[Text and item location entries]
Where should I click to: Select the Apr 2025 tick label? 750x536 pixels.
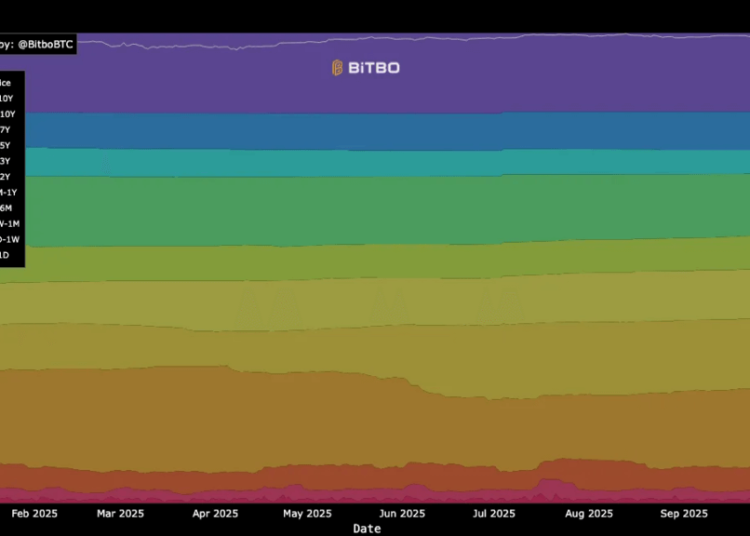click(x=215, y=514)
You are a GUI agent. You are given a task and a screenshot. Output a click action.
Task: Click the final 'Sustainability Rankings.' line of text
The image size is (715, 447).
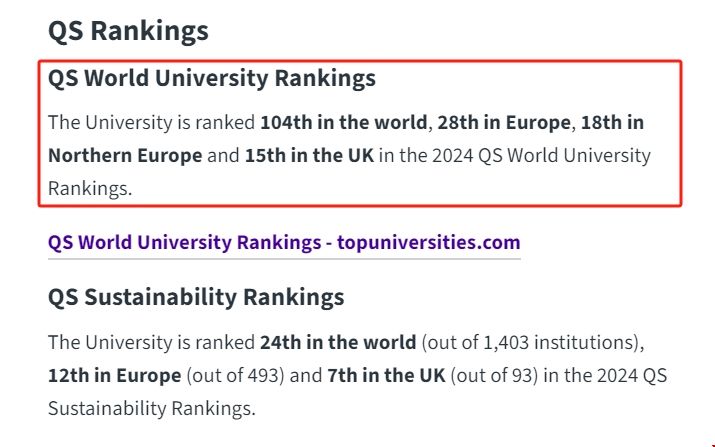click(151, 409)
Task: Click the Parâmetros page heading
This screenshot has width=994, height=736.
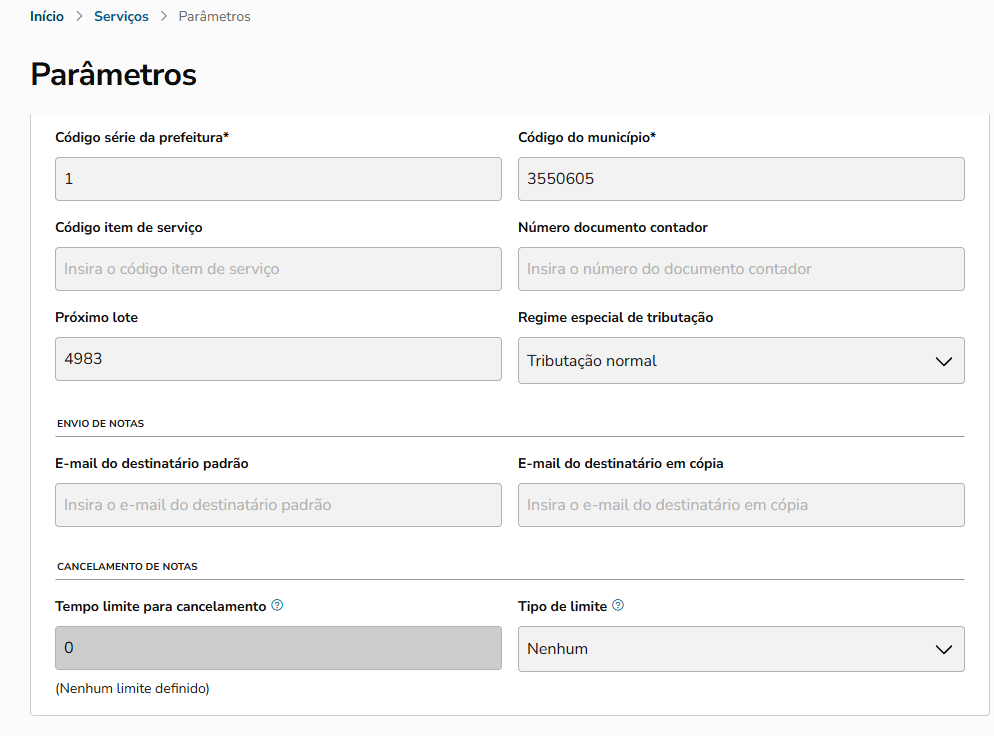Action: tap(113, 75)
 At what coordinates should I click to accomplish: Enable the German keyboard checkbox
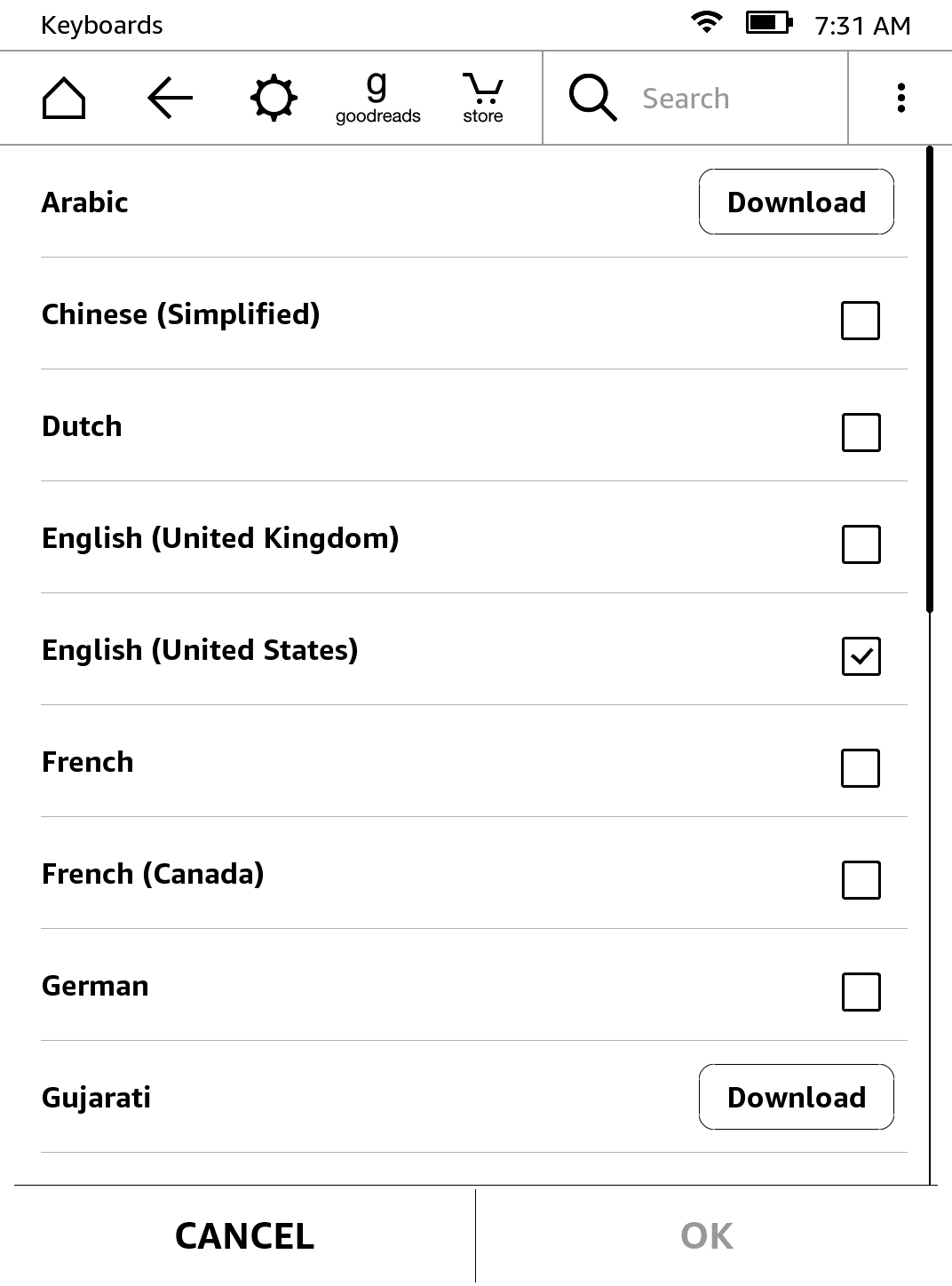pos(860,992)
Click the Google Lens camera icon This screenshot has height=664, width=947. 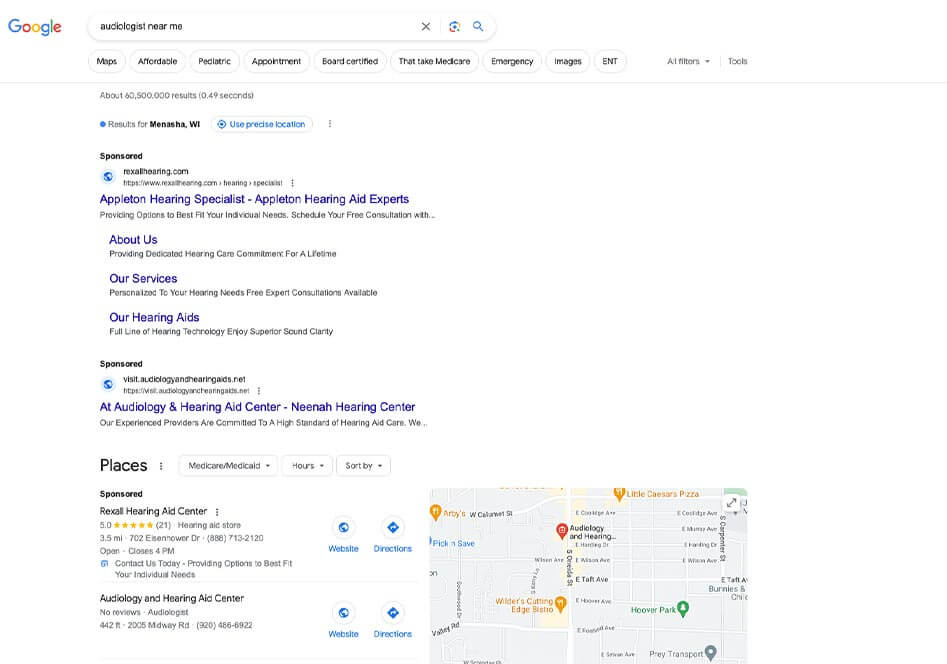tap(454, 27)
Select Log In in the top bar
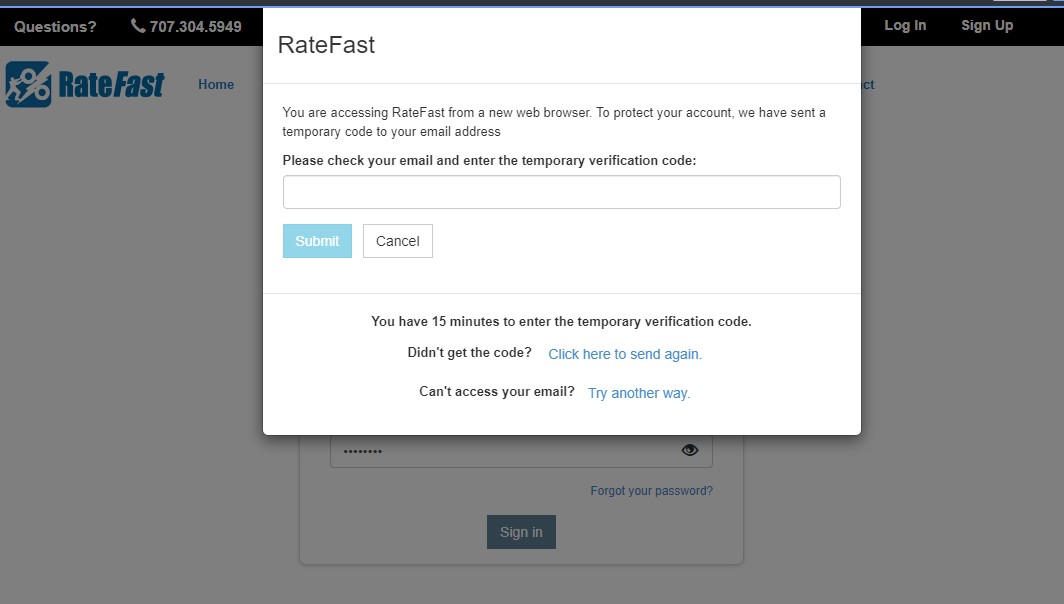Viewport: 1064px width, 604px height. point(904,26)
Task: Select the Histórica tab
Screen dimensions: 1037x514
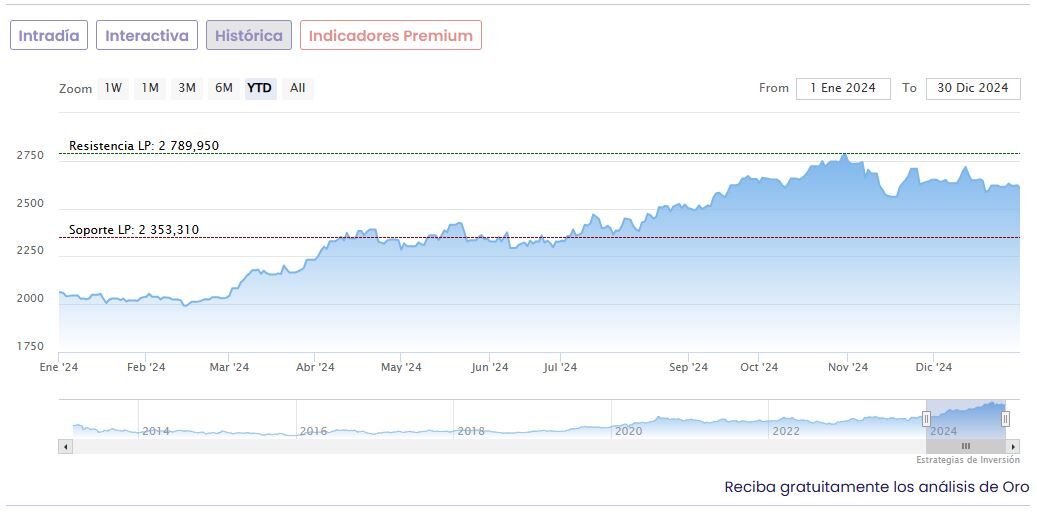Action: point(249,35)
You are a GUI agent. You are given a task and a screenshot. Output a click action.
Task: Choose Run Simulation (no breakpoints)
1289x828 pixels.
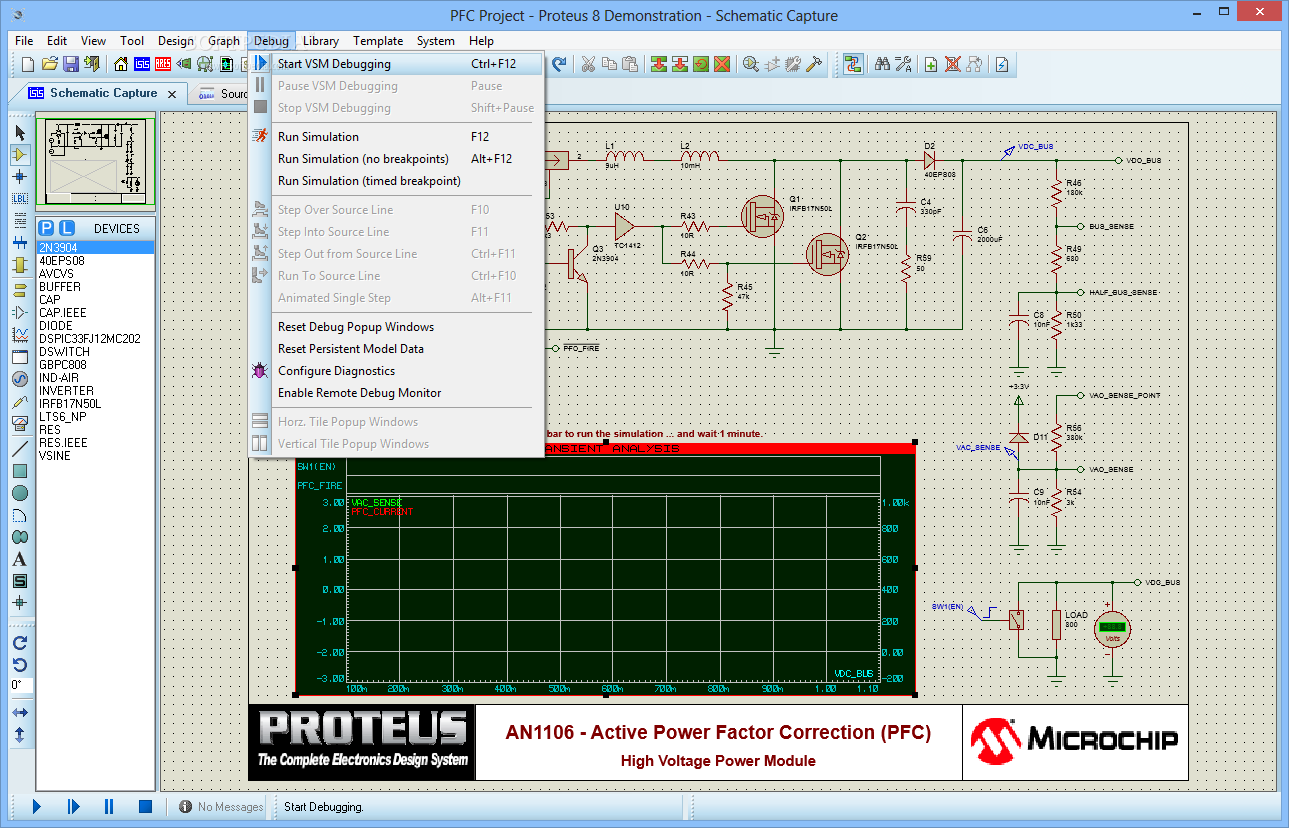click(363, 159)
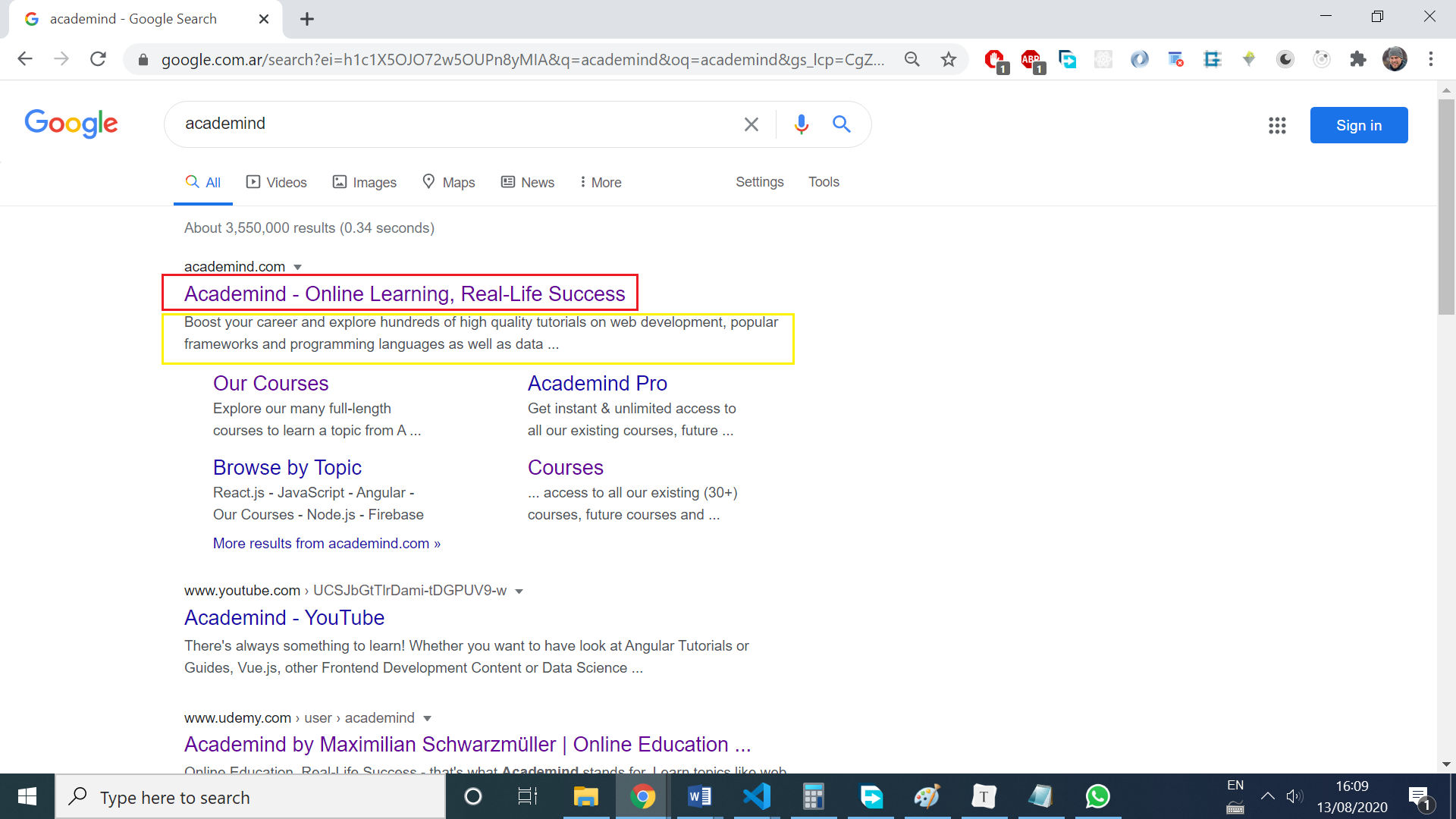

# [WHAT TO DO]
Pull out and copy every line of the material that contains the string "pixels", treating uppercase and lowercase as different.

# [SOLUTION TO THIS PROBLEM]
Where should I click to: Select the Apr 2025 tick label? 750x536 pixels.
1289x828 pixels.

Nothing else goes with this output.